### What you should do
What to return is the tail of the data, from the line that contains "Viewport: 1198px width, 1227px height." down to the last line, copied exactly.

(Stored data)
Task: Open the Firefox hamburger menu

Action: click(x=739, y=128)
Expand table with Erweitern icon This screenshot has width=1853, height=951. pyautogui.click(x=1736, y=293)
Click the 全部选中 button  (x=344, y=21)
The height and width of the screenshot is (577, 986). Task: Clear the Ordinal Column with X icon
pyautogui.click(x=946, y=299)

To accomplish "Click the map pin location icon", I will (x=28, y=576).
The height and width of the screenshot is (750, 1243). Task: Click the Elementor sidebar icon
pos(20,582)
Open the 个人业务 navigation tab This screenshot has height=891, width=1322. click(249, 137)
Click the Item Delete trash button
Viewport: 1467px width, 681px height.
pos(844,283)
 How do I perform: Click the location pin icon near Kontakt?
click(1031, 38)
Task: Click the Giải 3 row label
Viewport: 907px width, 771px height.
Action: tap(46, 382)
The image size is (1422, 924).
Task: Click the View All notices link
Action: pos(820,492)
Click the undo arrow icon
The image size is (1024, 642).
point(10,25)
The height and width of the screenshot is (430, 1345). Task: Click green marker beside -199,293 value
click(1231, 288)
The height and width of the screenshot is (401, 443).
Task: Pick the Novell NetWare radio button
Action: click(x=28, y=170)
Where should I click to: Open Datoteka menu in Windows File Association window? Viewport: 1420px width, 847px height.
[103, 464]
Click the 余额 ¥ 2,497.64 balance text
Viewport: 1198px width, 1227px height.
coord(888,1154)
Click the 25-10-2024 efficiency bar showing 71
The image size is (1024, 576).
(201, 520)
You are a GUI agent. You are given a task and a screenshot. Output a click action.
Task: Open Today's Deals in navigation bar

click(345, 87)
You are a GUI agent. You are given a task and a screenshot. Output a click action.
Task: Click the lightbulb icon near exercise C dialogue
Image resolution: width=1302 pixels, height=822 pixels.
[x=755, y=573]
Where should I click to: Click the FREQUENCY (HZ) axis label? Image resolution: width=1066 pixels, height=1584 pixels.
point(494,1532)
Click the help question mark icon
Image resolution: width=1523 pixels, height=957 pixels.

### Answer box
Viewport: 1198px width, 1227px height.
coord(888,1154)
Click the 25-10-2024 efficiency bar showing 71
The image size is (1024, 576).
(201, 520)
You are a GUI agent. You are given a task and a screenshot. Output a click action.
Task: Open Today's Deals in navigation bar

click(345, 87)
You are a GUI agent. You are given a task and a screenshot. Output a click action.
Task: Click the lightbulb icon near exercise C dialogue
Image resolution: width=1302 pixels, height=822 pixels.
[x=755, y=573]
Where should I click to: Click the FREQUENCY (HZ) axis label? Image resolution: width=1066 pixels, height=1584 pixels.
point(494,1532)
Click the help question mark icon
Image resolution: width=1523 pixels, height=957 pixels.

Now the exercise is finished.